Expectations around quantity and quality need to be spelled out in the forage contract. The first rule of developing a good contract, says Joe Stellato, University of Wisconsin Extension agent, is to do business only with another party that you know and trust. “Any contract is only as good as the integrity of the parties who sign it,” he says.

The importance of forages to your dairy and the amount of money involved in an arrangement with a custom grower requires that the contract be in writing. And include an attorney in the process who can review the contract before it is formally signed. “It’s far cheaper to pay an attorney to review your contract before you sign than it will be to hire one to defend you in a lawsuit,” Stellato says.

Obviously a critical part of the contract is arriving at a price. Stellato recommends that each party determine their own cost of production and use that as a guide to determine profitable purchase and selling prices. “Arriving at prices that are profitable for both parties will protect each other from the wide price fluctuations that affect agriculture most years,” he says.

Because forages have such a large impact on production, Henry says part of the contract should also consider elements beyond pure tonnage that go into quality parameters. “When negotiating the contract think about important factors like hybrid selection, in-season management, harvest procedures, and moisture level,” he says. “Make sure that the planting, raising and harvesting is done right to achieve your forage goals. It should be worthwhile for producers to pay more for higher quality.”

Including your nutritionist in the conversation is important as well, Henry says, to make sure what gets harvested fits with what is needed in the operation.

One nutritionist who plays an active role in the conversation between producer and grower is Jed Asmus, an independent nutritionist located in Lodi, Calif. He actively participates in negotiations between his producer clients and the farmers who grow forages for them.

“I’m kind of the middle man to make sure my client’s best interests are secured so we get the best forage quality possible,” Asmus says. “We also want to make sure that we establish a long term relationship so we have a secure and consistent supply.”

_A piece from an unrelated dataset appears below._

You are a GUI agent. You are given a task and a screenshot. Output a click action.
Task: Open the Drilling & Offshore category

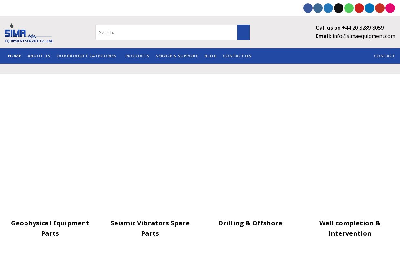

To establish a good relationship, Asmus says that both parties have to win. “We understand that the farmers growing the crops have to get a margin, too.” To take out market swings, Asmus says his clients establish price based on a cost-of-production-plus-margin basis. “Everyone is open and honest with what it costs to produce forages on the grower side and feed costs on the producer side and we arrive at a happy medium.” He says employing this model helps avoid paying too much when the market is high, understanding that producers may overpay slightly when the market is low.

Tonnage is agreed upon in the contract with a cap on the high end to make sure the producer doesn’t pay for more than is needed. Quality is up to the producer. “The dairy producer decides when to harvest so he has control over quality, unless Mother Nature gets involved.”

Another way to make sure quality forages get harvested is to control the varieties that get planted. Ray Robinson is a dairy producer near Burley, Idaho who milks about 23,000 cows and contracts all of his forages.  Most of the corn silage comes from BMR corn varieties. Any silage put up with BMR corn gets fed to close-up, fresh, and high-end cows. The rest of the herd gets silage from conventional corn. “The BMR corn is more digestible so we definitely see a production benefit,” he says.

Like Asmus’ clients, Robinson controls harvest by running his own chopper crews. “That gives us more control over getting what we want,” he says. “Then if it doesn’t get put up right, it’s our own fault.”

Robinson’s nutritionist, Shane Holt, also plays an important role in making sure the right forages are harvested. “Shane spent a lot of time helping us put up better forages,” Robinson says. “It’s all about quality to make sure the cows are producing to their potential.” Each year before harvest starts Shane has a training session with the harvesting crews to make sure they understand the right procedures for putting up good forages.

There’s no doubt that high quality forages are critically important to a productive dairy. Contracting forages can be a solution to minimize labor needs and control risk, as long as quality is maintained.